Six IGP certifications, 12 Slow Food heritage food ratings, and roughly 80 PAT (“traditional food products”) endorsements succinctly sum up the wealth of Piedmontese produce. This is the region that grows the incomparable vegetables that go into the bagna caoda, the intense sauce made from a base of anchovies and garlic, which is typically eaten in winter but delicious year round. Good food and company characterize Bagna Cauda Day, Piedmont’s exclusive gastronomical ritual that is attracting food experts on an international scale. A variety of other fairs throughout the year celebrate the region’s extraordinary variety of quality vegetables: Nizza Monferrato cardoons, Carmagnola peppers, the asparagus of Santena, Poirino and Borgo d’Ale, Andezeno onions, Cervere leeks and the pumpkins of Piozzo and Castellazzo Bormida.
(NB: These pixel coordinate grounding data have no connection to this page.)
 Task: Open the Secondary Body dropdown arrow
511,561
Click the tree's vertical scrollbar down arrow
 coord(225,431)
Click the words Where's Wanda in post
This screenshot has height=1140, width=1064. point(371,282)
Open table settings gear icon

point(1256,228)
From the white Genoese quarantina to the tubers of the Alta Valle Belbo – which runs through the provinces of Asti, Alessandria and Cuneo – and the mountain varieties of the Susa, Chisone, Lanzo and Cuneo valleys, potatoes are an indispensable ingredient for traditional dishes: most of all they are used for gnocchi, which are served in ways that vary from locality to locality (such as rabaton in the province of Alessandria and ghenefle in the Susa Valley). Beans from Cuneo and Saluggia – in the province of Vercelli – are another delicacy, especially when served with rice in a steaming panissa (in the Vercelli region) or paniscia (the version of Novara).
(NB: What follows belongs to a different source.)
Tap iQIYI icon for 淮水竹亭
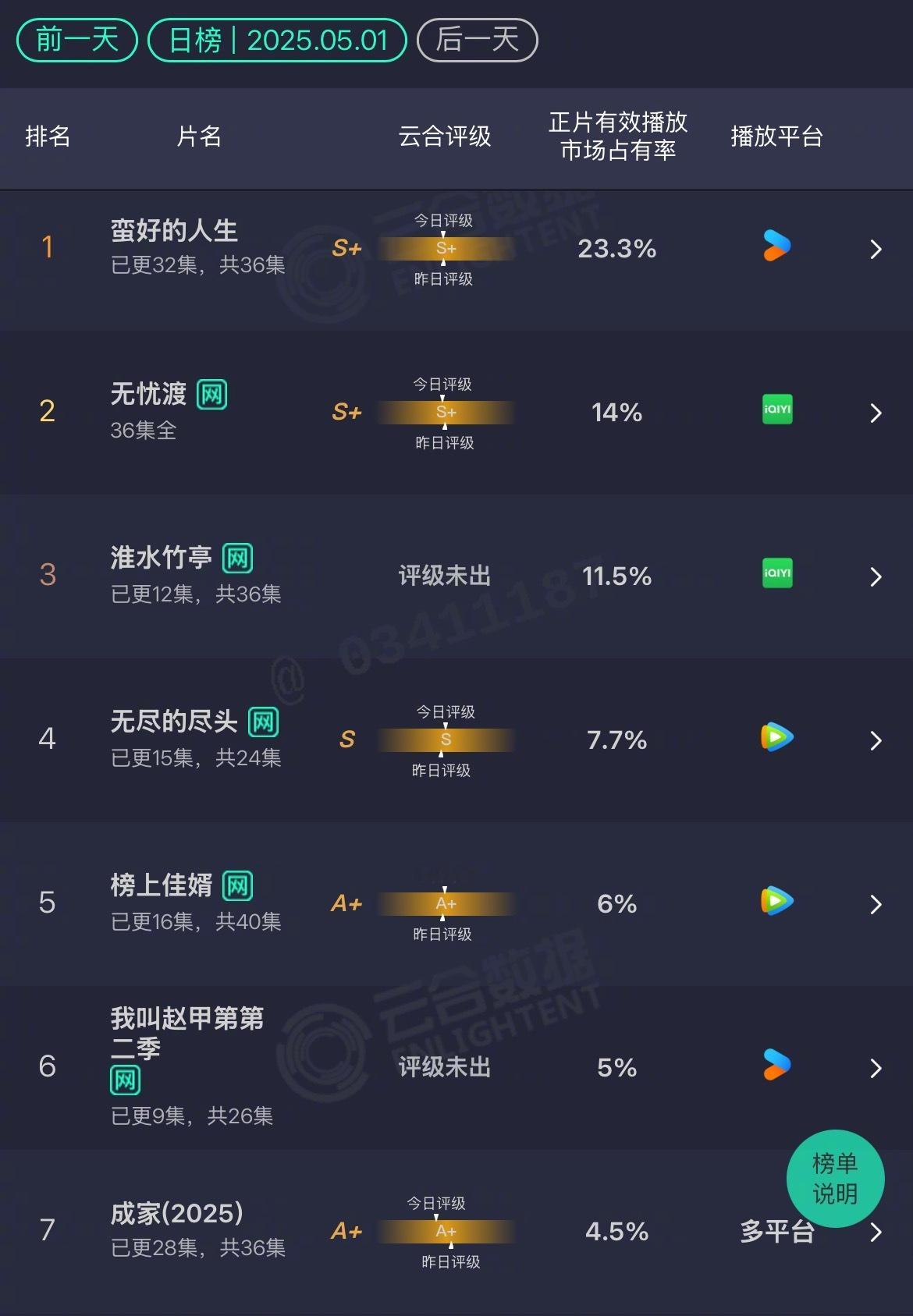 pos(777,573)
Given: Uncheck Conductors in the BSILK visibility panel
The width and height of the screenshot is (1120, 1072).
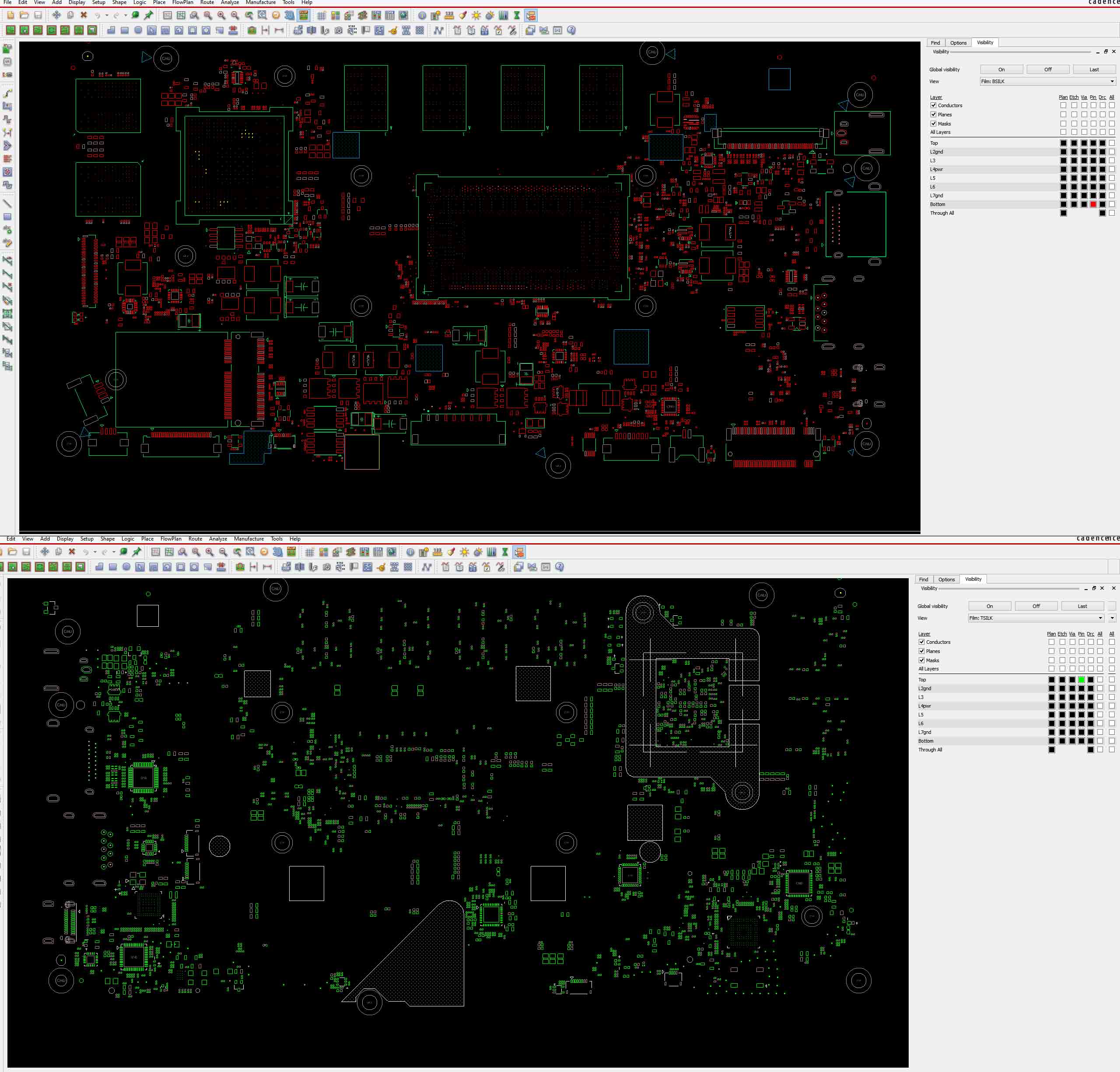Looking at the screenshot, I should pyautogui.click(x=934, y=105).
On both the plains and in the hills can be found a great variety of native apples and pears, such as the small Martin Sec and the Madernassa of Roero, which are often cooked in wine. At the TuttoMele apple fair you’ll discover Cavour, the true capital of apple growing at the gates of Turin, while next to the Vezzolano Abbey you can visit the flourishing orchard that was created through an important project for the recovery of old apple and pear varieties. Spring and summer are a feast of colors, from the red of the cherries of Pecetto Torinese and Dogliani (in the province of Cuneo) and the strawberries of Tortona and Volpedo (province of Alessandria), to the dark purple of the Ramassin – the small plums typical of the southwest of the region – and the amber of the peaches of Canale, in the area of Roero (which are also tasty when baked and filled with amaretti and chocolate).
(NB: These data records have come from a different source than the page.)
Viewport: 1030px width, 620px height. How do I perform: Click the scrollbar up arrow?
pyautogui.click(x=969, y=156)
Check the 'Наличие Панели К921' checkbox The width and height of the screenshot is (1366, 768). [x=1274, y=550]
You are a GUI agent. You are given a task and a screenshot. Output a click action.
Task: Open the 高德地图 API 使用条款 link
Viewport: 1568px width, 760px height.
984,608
In the fall, IGP chestnuts abound in the Susa Valley and at the national chestnut fair (the Fiera nazionale del Marrone in Cuneo), while the round and “gentle” varieties of Piedmontese hazelnuts dominate the Alta Langa: in particular, Cortemilia pays homage to them at a special feast (or sagra) and at the Hazelnut Bike Festival. Piedmontese cuisine further makes use of aromatic wild herbs, grown especially in the valleys of the province of Cuneo and in Pancalieri, the “green island” outside of Turin from which comes 50% of Italy’s entire production of medicinal herbs. This small town is above all known for its peppermint, which has numerous uses, from thirst-quenching syrups to organic cosmetic products.